Over the past few months, Snyder has been heavily involved in promoting Proposition 71, a California ballot initiative that would set aside more than $3 billion over the next ten years for stem cell science. The California plan is the largest of several being crafted by states and large private institutions to create non-federal sources of funding for the research.
Not all the research involved embryonic stem cells. Snyder's research used human neural stem cells, which are taken from fetal tissue. While still malleable, these cells can only be transformed into neuronal tissue. Snyder and his colleagues took advantage of the cells' well-known but as-yet-unexplained propensity to home in on tumor cells. The scientists used genetic engineering to arm the cells with a powerful tumor-killing substance and transplanted the cells into the brains of mice with a particularly lethal brain cancer called intracranial glioblastoma.

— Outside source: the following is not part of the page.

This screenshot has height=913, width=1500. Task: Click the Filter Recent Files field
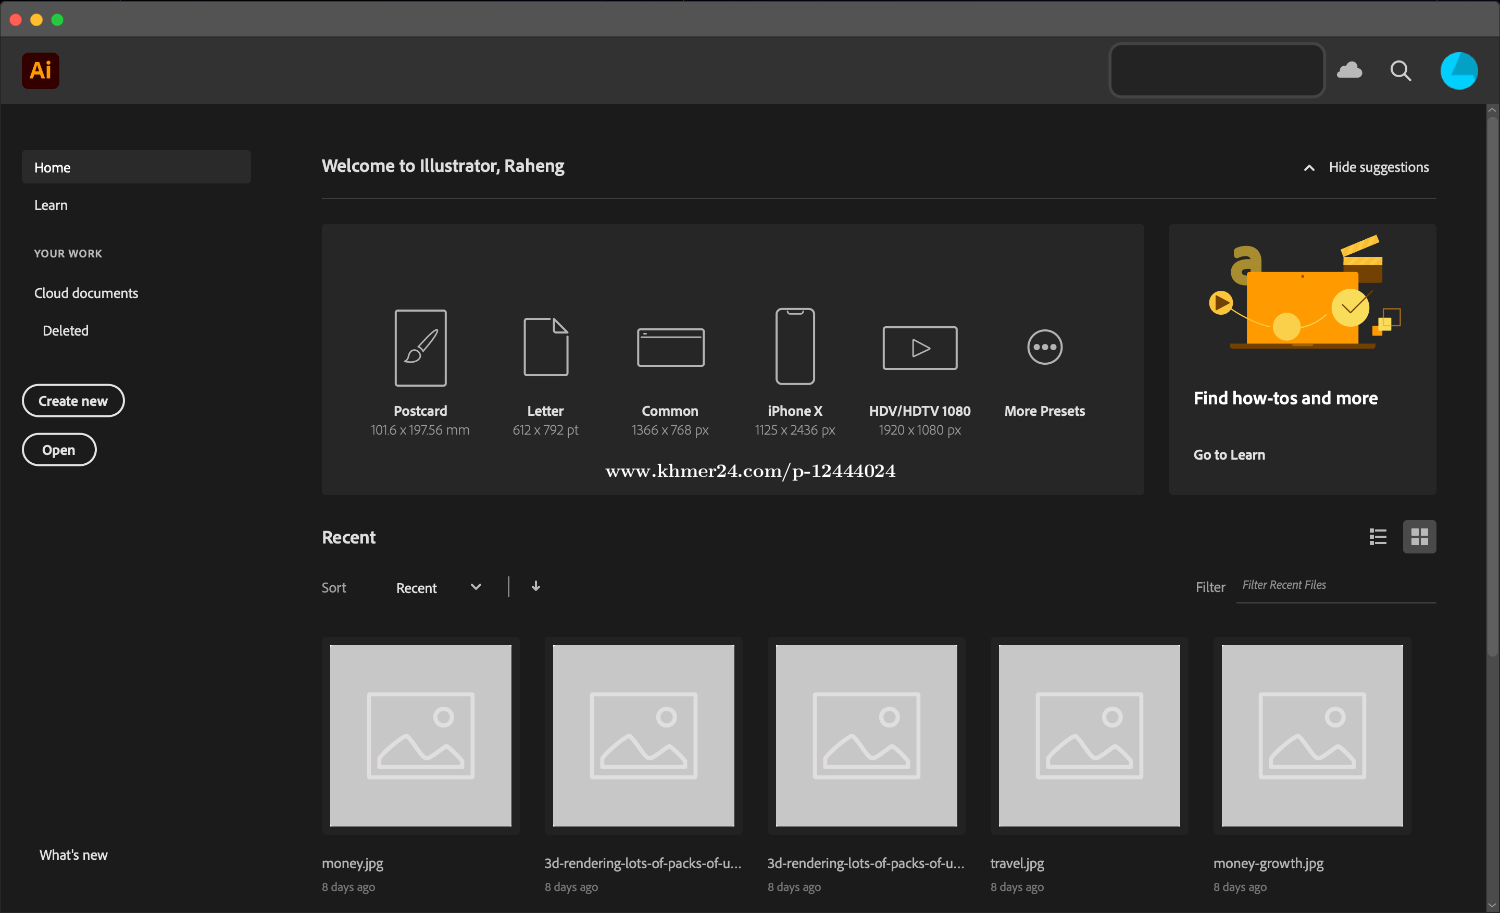(1335, 586)
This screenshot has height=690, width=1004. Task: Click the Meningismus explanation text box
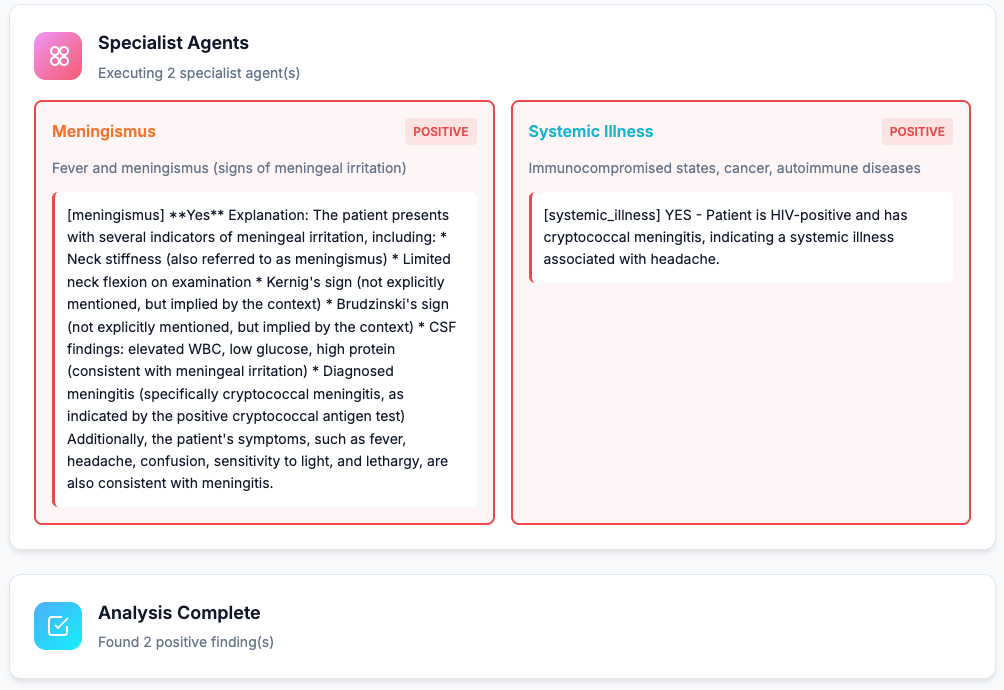coord(265,349)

The stem cells traveled throughout the brain, attacking tumors and sharply reducing their size. "It worked in a big way," said Snyder, who thinks the therapy is ready for human trials, in part because the cancer is incurable. "If ever there was a low-risk, high-yield approach to dealing with a bad disease, this is it," he said.
Svendsen, the University of Wisconsin scientist, also used fetal tissue to derive neural stem cells. He genetically modified these cells so they produced a protein called glial-derived neurotrophic factor (GDNF), which can protect and nurture neurons.
He then transplanted the engineered stem cells into the brains of rats that had a Parkinson's-like condition. In humans, the disease destroys neurons in a key part of the brain, causing patients to lose control of their movements. The stem cells delivered the GDNF, which increased the health of the vulnerable neurons. Svendsen is now studying the treatment in monkeys.
Svendsen suspects that the therapy might have even wider application. GDNF is a powerful guardian and might be able to ward off all kinds of neurodegenerative diseases. "If we can do it for Parkinson's," he said, "we can do it for other diseases."